### What the exercise asks
Your answer should be the lines below from the one with "Open the @mofjd" to the one with "You are a computer-use agent. Viewport: 800px", both included, given again exactly and with nothing added.

[Stored records]
******

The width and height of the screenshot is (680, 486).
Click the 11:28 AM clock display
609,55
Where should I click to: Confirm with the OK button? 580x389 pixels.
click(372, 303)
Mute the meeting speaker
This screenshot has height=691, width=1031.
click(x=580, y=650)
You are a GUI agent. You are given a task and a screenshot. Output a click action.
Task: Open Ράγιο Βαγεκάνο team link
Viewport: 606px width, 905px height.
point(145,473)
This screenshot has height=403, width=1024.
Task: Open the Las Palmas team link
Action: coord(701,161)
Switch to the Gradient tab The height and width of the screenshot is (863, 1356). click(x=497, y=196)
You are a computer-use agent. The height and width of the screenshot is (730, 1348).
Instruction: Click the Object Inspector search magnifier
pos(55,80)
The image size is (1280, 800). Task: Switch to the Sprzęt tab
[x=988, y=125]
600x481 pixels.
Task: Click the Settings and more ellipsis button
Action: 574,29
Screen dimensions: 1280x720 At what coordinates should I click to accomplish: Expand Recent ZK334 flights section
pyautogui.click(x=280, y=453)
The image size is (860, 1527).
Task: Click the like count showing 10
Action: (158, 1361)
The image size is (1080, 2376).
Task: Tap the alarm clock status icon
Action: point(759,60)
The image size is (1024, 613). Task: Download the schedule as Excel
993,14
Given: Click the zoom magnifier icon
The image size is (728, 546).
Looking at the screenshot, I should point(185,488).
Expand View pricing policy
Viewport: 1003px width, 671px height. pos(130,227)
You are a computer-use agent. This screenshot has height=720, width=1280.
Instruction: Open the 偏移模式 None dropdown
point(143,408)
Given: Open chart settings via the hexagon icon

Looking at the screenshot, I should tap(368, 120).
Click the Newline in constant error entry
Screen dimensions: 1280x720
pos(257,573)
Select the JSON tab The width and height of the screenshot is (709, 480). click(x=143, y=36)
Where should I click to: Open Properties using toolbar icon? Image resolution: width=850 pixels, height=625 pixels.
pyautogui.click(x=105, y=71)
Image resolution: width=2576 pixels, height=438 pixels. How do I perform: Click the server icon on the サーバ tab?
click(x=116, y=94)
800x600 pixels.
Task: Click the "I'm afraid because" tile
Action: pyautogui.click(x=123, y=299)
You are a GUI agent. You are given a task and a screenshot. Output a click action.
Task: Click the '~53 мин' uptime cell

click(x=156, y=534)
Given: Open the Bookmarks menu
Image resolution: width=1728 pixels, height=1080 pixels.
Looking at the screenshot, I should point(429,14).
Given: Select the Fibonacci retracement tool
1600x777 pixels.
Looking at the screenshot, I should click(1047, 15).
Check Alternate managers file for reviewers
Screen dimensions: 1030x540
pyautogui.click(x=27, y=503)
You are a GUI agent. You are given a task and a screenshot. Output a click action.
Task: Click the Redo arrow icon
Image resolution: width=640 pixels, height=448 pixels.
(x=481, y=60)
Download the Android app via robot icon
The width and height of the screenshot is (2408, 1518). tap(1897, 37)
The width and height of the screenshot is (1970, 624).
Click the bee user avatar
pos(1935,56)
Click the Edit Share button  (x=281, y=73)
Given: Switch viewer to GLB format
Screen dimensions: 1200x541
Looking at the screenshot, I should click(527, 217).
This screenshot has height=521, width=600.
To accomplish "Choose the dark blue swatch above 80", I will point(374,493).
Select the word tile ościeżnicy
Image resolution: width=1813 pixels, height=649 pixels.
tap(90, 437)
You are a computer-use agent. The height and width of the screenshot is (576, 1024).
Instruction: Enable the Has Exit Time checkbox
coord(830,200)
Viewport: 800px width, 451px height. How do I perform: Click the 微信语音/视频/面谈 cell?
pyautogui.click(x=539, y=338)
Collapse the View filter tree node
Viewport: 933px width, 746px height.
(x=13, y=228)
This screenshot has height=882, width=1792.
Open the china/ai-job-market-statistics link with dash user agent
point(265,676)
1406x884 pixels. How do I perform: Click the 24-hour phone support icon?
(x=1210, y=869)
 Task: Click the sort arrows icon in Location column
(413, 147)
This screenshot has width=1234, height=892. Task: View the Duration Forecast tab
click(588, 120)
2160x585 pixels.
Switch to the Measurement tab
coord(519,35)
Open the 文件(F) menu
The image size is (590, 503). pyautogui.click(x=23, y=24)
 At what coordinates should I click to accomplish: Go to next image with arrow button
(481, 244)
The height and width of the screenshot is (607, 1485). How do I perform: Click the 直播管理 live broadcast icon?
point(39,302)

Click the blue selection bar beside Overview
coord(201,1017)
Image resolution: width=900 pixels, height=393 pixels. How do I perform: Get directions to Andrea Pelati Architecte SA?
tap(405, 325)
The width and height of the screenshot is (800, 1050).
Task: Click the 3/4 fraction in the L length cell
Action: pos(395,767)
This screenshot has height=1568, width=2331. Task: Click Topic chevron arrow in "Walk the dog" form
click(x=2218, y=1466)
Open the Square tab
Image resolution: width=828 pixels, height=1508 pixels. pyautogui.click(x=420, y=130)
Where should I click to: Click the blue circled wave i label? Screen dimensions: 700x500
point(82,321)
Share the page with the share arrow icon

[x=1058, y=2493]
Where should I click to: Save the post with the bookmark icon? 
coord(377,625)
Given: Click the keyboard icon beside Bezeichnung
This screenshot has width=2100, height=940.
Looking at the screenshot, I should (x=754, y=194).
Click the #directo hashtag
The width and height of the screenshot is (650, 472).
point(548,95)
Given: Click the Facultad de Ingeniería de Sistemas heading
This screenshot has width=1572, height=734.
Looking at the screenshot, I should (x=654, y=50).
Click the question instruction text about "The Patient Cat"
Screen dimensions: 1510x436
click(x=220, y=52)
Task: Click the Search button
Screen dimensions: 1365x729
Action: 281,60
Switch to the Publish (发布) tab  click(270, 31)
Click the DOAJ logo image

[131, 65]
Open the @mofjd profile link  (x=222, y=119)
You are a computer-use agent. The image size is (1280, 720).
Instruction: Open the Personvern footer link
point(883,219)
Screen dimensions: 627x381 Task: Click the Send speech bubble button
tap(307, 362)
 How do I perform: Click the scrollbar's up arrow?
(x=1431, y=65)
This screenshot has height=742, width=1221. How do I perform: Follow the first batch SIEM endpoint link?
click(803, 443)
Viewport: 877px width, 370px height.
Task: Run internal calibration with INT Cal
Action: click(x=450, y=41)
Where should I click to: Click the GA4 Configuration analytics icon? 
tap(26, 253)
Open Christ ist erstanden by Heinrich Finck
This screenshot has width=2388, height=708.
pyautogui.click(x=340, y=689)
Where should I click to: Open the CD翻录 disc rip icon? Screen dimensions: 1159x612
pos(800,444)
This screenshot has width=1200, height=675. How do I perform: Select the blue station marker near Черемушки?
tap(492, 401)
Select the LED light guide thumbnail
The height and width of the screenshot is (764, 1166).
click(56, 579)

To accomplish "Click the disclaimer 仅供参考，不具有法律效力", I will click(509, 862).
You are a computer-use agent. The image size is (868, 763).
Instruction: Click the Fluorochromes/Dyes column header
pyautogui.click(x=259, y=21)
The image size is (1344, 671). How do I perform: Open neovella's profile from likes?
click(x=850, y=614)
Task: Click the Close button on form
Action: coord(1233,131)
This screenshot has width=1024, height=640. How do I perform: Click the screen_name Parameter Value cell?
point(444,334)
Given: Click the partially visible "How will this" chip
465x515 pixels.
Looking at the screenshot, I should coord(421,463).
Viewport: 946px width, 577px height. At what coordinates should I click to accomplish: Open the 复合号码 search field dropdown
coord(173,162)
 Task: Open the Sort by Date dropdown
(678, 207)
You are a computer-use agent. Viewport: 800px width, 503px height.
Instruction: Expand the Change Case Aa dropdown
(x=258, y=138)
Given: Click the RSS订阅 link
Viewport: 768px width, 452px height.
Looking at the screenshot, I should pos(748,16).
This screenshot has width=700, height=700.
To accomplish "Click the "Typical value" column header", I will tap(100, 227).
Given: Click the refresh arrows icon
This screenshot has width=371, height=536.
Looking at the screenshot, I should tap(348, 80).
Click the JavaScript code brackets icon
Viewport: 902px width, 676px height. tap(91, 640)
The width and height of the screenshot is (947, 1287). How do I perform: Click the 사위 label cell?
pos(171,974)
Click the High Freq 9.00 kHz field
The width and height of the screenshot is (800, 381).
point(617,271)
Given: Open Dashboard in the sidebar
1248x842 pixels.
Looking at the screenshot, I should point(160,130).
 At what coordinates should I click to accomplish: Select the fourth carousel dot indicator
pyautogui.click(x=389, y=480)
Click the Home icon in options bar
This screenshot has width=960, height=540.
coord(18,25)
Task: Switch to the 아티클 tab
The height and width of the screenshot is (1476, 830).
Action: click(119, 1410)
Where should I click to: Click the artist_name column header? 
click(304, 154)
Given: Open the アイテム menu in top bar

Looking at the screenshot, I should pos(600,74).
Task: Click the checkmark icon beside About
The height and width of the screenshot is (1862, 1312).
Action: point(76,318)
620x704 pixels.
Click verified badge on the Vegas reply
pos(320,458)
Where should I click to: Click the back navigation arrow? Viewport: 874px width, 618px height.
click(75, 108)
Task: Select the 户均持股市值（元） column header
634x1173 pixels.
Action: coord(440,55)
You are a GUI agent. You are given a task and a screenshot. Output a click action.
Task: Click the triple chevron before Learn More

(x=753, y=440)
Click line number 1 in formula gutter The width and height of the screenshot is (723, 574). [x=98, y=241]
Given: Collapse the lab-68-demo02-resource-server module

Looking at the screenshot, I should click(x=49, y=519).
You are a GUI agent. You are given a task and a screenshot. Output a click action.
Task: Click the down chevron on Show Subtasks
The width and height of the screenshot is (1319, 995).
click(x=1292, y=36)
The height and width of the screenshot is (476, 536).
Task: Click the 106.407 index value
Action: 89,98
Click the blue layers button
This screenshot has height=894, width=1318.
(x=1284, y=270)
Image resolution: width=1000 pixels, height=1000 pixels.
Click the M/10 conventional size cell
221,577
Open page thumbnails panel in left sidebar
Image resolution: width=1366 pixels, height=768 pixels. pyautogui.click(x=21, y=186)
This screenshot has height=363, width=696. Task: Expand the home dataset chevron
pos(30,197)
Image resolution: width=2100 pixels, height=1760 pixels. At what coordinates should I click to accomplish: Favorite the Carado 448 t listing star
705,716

******

### Response to this task
Open the @mofjd profile link  (x=222, y=119)
You are a computer-use agent. The image size is (1280, 720).
Instruction: Open the Personvern footer link
point(883,219)
Screen dimensions: 627x381 Task: Click the Send speech bubble button
tap(307, 362)
 How do I perform: Click the scrollbar's up arrow?
(x=1431, y=65)
This screenshot has height=742, width=1221. How do I perform: Follow the first batch SIEM endpoint link?
click(803, 443)
Viewport: 877px width, 370px height.
Task: Run internal calibration with INT Cal
Action: click(x=450, y=41)
Where should I click to: Click the GA4 Configuration analytics icon? 
tap(26, 253)
Open Christ ist erstanden by Heinrich Finck
This screenshot has width=2388, height=708.
pyautogui.click(x=340, y=689)
Where should I click to: Open the CD翻录 disc rip icon? Screen dimensions: 1159x612
pos(800,444)
This screenshot has width=1200, height=675. How do I perform: Select the blue station marker near Черемушки?
tap(492, 401)
Select the LED light guide thumbnail
The height and width of the screenshot is (764, 1166).
click(56, 579)

To accomplish "Click the disclaimer 仅供参考，不具有法律效力", I will click(509, 862).
You are a computer-use agent. The image size is (868, 763).
Instruction: Click the Fluorochromes/Dyes column header
pyautogui.click(x=259, y=21)
The image size is (1344, 671). How do I perform: Open neovella's profile from likes?
click(x=850, y=614)
Task: Click the Close button on form
Action: coord(1233,131)
This screenshot has width=1024, height=640. How do I perform: Click the screen_name Parameter Value cell?
point(444,334)
Given: Click the partially visible "How will this" chip
465x515 pixels.
Looking at the screenshot, I should coord(421,463).
Viewport: 946px width, 577px height. At what coordinates should I click to accomplish: Open the 复合号码 search field dropdown
coord(173,162)
 Task: Open the Sort by Date dropdown
(678, 207)
You are a computer-use agent. Viewport: 800px width, 503px height.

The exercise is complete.